In order to eliminate gaps in supply chains for hand sanitizers and surface disinfectants, the Federal Institute for Occupational Safety and Health (BAuA) issued a general decree which has been updated several times. This authorizes pharmacies and companies in the pharmaceutical and chemical industry to manufacture biocide products that can be used as hand sanitizers and surface disinfectants. Specialist for hygiene and environmental medicine, Prof. Dr. Günter Kampf, explains what healthcare facilities should keep in mind.
What exactly is the reasoning for the general decrees issued by the Federal Institute for Occupational Safety and Health (BAuA) for the approval of biocidal products for hand sanitizers and surface disinfectants?
Prof. Dr. Günter Kampf: As the competent authority for biocidal products, the BAuA issued a general decree on March 4th 2020 regarding the approval of biocidal products for hygienic hand disinfection, which has been updated three times since it was first issued. The latest version is dated April 9th 2020. Additionally, a general decree on the approval of certain biocidal products for surface disinfection was issued on April 2nd 2020. These general decrees significantly expand the circle of manufacturers of disinfectants for hand sanitizers and surface disinfectants. These products may only be placed on the market for a maximum of 180 days as the biocidal products do not fulfill the conditions laid down in Regulation 528/2012 for granting an approval in the typical way.
Is this also the reason why you recommend that healthcare facilities use approved products from the well-known disinfectant manufacturers wherever possible?
Yes, because the antimicrobial effectiveness of approved, commercially available products for hand sanitizers and surface disinfectants has been extensively tested. Many of these products have been certified by the VAH and the skin compatibility or material compatibility is usually well documented.
How do we know how effective these products are against SARS-CoV-2?
Hand sanitizers and surface disinfectants that have a proven efficacy against enveloped viruses and therefore fulfill the “limited virucidal” efficacy spectrum are to be regarded as generally effective against coronaviruses including SARS-CoV-2.
Recipes for hygienic hand disinfection approved according to the BAuA are also effective against coronaviruses. And yet despite this, you critically evaluate these biocide products for healthcare facilities, why?
For the majority of biocidal products for hygienic hand disinfection mentioned in the general decree, there is no or only a small amount public evidence of efficacy in the form of expert opinions, even if the active substances themselves are mostly well investigated by the manufacturers or in the scientific literature. Based on published data, half of the 8 biocidal products for hygienic hand disinfection from the general decree issued by the Federal Institute for Occupational Safety and Health do not have sufficiently strong bactericidal and levurocidal efficacy within 30 seconds. Three of the formulations must even be applied with 2 x 3 ml over 2 x 30 seconds, which is twice the application time and twice the application volume if you compare it to the majority of commercially available products. On top of this, four of the alcohol-water mixtures from the general decree do not include skin care substances.
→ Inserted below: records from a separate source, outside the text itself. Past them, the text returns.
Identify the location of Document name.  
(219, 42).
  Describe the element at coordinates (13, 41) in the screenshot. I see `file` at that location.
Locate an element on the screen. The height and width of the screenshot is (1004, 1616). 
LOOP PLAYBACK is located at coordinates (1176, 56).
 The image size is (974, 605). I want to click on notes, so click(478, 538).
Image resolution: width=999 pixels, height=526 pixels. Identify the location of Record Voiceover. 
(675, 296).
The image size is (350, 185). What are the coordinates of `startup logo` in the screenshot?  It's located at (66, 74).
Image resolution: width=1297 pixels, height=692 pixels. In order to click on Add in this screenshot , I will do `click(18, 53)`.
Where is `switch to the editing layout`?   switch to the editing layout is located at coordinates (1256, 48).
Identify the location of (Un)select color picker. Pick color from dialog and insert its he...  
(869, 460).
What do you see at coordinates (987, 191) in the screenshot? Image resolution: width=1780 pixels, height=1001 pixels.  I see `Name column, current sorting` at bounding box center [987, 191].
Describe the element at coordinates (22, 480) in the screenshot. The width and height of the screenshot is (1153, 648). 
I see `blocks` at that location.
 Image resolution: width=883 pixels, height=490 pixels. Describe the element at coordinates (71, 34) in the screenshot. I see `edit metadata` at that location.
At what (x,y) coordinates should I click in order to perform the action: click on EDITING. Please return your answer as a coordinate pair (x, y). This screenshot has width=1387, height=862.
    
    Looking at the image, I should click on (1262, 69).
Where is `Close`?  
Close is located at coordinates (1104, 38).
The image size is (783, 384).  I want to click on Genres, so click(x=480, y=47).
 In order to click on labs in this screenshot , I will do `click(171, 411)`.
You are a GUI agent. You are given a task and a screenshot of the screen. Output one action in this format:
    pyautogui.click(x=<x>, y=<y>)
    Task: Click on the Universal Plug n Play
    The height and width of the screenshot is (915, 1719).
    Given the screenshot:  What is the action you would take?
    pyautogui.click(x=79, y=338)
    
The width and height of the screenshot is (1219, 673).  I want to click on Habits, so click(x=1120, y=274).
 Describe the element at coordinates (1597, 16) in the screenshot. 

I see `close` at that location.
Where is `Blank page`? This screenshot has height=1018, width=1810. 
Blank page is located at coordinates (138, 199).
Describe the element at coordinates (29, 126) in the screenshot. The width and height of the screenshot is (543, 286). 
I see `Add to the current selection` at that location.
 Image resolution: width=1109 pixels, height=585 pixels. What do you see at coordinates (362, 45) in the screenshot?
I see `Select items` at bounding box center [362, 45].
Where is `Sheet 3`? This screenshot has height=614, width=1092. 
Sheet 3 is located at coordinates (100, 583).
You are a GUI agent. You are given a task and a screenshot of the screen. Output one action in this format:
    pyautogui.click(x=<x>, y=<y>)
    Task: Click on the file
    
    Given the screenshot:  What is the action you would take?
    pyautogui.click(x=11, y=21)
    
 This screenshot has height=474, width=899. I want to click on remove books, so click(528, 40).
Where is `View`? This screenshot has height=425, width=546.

What consequences do these shortcomings in the formulations have for the practice with regards to the care of patients?
If these alcohol-water mixtures are frequently used, it is to be expected that employees will suffer from skin irritation. If their skin is irritated, it is less likely that employees will continue to comply with hand hygiene recommendations. This will then increase the patient’s risk of nosocomial infection. Clinics continue to treat critically ill patients whose greatest risk of infection is still bacteria and yeast fungi, and increasingly also multi-resistant bacteria. To prevent the transmission of these germs, employees sanitize their hands up to 60 times per shift. For hand sanitizers to provide reliable antimicrobial effectiveness within 30 seconds as well as having good skin compatibility are of the utmost importance for patient care. In the latest version of the general decree, the biocidal products described above with a lower efficacy within 30 s are therefore only recommended for use outside patient care.
According to the general decree from the Federal Institute for Occupational Safety and Health, four biocidal products should also be considered for hand disinfection in the care of patients in the event of a shortage?
These are two alcohol-water mixtures as well as the modified WHO formulations originally developed by the World Health Organization for countries with limited economic resources to locally manufacture products for the care of patients.
What do you think about biocidal products that are manufactured in accordance with the general decrees from the Federal Institute for Occupational Safety and Health (BAuA) for approval as surface disinfectants?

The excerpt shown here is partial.